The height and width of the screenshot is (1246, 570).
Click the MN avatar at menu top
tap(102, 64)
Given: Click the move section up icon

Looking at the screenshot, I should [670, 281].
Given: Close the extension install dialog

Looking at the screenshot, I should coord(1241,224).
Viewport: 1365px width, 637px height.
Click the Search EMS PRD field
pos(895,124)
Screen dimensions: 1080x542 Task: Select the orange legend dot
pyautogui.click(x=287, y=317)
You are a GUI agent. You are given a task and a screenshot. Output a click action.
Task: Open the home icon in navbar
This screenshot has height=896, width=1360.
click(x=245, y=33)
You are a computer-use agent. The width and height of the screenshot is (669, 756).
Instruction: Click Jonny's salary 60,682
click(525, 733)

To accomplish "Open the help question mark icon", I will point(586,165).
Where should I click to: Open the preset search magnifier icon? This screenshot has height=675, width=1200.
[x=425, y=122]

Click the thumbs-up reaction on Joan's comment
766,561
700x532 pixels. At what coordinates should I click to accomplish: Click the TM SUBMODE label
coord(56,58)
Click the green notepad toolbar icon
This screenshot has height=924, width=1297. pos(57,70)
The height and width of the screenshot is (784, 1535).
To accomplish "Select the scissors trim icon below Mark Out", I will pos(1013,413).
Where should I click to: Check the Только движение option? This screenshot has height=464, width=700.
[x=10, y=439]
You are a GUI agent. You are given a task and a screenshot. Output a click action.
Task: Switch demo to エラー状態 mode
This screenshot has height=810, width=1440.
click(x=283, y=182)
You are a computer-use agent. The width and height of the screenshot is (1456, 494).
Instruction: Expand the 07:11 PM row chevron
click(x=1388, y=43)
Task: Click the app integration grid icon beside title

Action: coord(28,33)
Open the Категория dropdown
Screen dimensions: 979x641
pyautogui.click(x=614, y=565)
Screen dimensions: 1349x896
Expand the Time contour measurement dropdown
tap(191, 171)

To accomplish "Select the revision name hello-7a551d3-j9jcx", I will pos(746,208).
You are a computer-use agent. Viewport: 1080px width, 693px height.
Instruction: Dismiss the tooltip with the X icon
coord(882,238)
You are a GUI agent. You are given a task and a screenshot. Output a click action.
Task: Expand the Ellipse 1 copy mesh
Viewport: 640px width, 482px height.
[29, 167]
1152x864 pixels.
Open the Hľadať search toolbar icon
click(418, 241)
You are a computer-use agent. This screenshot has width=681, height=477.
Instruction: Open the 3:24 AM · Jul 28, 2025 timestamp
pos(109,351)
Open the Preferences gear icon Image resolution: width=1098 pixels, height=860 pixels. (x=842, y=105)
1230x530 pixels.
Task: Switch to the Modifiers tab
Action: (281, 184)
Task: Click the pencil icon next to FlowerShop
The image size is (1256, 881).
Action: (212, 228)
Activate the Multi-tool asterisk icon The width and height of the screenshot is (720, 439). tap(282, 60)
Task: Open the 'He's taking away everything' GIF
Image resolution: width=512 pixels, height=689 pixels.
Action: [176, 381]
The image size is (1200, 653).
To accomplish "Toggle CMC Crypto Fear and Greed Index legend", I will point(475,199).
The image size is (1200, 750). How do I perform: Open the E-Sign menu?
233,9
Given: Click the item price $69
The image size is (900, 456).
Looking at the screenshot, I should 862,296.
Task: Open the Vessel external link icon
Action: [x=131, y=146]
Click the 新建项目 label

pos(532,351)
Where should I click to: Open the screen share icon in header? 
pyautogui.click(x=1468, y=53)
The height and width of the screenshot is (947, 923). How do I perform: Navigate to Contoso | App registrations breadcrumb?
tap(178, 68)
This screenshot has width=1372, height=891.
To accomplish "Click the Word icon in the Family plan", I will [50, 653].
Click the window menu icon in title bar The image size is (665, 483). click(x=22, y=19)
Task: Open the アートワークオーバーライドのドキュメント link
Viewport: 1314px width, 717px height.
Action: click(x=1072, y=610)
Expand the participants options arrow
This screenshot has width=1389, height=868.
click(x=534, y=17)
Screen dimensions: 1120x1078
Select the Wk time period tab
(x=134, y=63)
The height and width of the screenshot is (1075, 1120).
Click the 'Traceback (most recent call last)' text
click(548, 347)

===============

** EXERCISE OBJECTIVE **
Copy all of the records above line for line, without changing anything.

** SOLUTION FOR THIS PROBLEM **
The height and width of the screenshot is (1246, 570).
Click the MN avatar at menu top
tap(102, 64)
Given: Click the move section up icon

Looking at the screenshot, I should [670, 281].
Given: Close the extension install dialog

Looking at the screenshot, I should coord(1241,224).
Viewport: 1365px width, 637px height.
Click the Search EMS PRD field
pos(895,124)
Screen dimensions: 1080x542 Task: Select the orange legend dot
pyautogui.click(x=287, y=317)
You are a GUI agent. You are given a task and a screenshot. Output a click action.
Task: Open the home icon in navbar
This screenshot has height=896, width=1360.
click(x=245, y=33)
You are a computer-use agent. The width and height of the screenshot is (669, 756).
Instruction: Click Jonny's salary 60,682
click(525, 733)

To accomplish "Open the help question mark icon", I will point(586,165).
Where should I click to: Open the preset search magnifier icon? This screenshot has height=675, width=1200.
[x=425, y=122]

Click the thumbs-up reaction on Joan's comment
766,561
700x532 pixels. At what coordinates should I click to accomplish: Click the TM SUBMODE label
coord(56,58)
Click the green notepad toolbar icon
This screenshot has height=924, width=1297. pos(57,70)
The height and width of the screenshot is (784, 1535).
To accomplish "Select the scissors trim icon below Mark Out", I will pos(1013,413).
Where should I click to: Check the Только движение option? This screenshot has height=464, width=700.
[x=10, y=439]
You are a GUI agent. You are given a task and a screenshot. Output a click action.
Task: Switch demo to エラー状態 mode
This screenshot has height=810, width=1440.
click(x=283, y=182)
You are a computer-use agent. The width and height of the screenshot is (1456, 494).
Instruction: Expand the 07:11 PM row chevron
click(x=1388, y=43)
Task: Click the app integration grid icon beside title

Action: coord(28,33)
Open the Категория dropdown
Screen dimensions: 979x641
pyautogui.click(x=614, y=565)
Screen dimensions: 1349x896
Expand the Time contour measurement dropdown
tap(191, 171)

To accomplish "Select the revision name hello-7a551d3-j9jcx", I will pos(746,208).
You are a computer-use agent. Viewport: 1080px width, 693px height.
Instruction: Dismiss the tooltip with the X icon
coord(882,238)
You are a GUI agent. You are given a task and a screenshot. Output a click action.
Task: Expand the Ellipse 1 copy mesh
Viewport: 640px width, 482px height.
[29, 167]
1152x864 pixels.
Open the Hľadať search toolbar icon
click(418, 241)
You are a computer-use agent. This screenshot has width=681, height=477.
Instruction: Open the 3:24 AM · Jul 28, 2025 timestamp
pos(109,351)
Open the Preferences gear icon Image resolution: width=1098 pixels, height=860 pixels. (x=842, y=105)
1230x530 pixels.
Task: Switch to the Modifiers tab
Action: (281, 184)
Task: Click the pencil icon next to FlowerShop
The image size is (1256, 881).
Action: (212, 228)
Activate the Multi-tool asterisk icon The width and height of the screenshot is (720, 439). tap(282, 60)
Task: Open the 'He's taking away everything' GIF
Image resolution: width=512 pixels, height=689 pixels.
Action: [176, 381]
The image size is (1200, 653).
To accomplish "Toggle CMC Crypto Fear and Greed Index legend", I will point(475,199).
The image size is (1200, 750). How do I perform: Open the E-Sign menu?
233,9
Given: Click the item price $69
The image size is (900, 456).
Looking at the screenshot, I should 862,296.
Task: Open the Vessel external link icon
Action: [x=131, y=146]
Click the 新建项目 label

pos(532,351)
Where should I click to: Open the screen share icon in header? 
pyautogui.click(x=1468, y=53)
The height and width of the screenshot is (947, 923). How do I perform: Navigate to Contoso | App registrations breadcrumb?
tap(178, 68)
This screenshot has width=1372, height=891.
To accomplish "Click the Word icon in the Family plan", I will [50, 653].
Click the window menu icon in title bar The image size is (665, 483). click(x=22, y=19)
Task: Open the アートワークオーバーライドのドキュメント link
Viewport: 1314px width, 717px height.
Action: click(x=1072, y=610)
Expand the participants options arrow
This screenshot has width=1389, height=868.
click(x=534, y=17)
Screen dimensions: 1120x1078
Select the Wk time period tab
(x=134, y=63)
The height and width of the screenshot is (1075, 1120).
Click the 'Traceback (most recent call last)' text
click(548, 347)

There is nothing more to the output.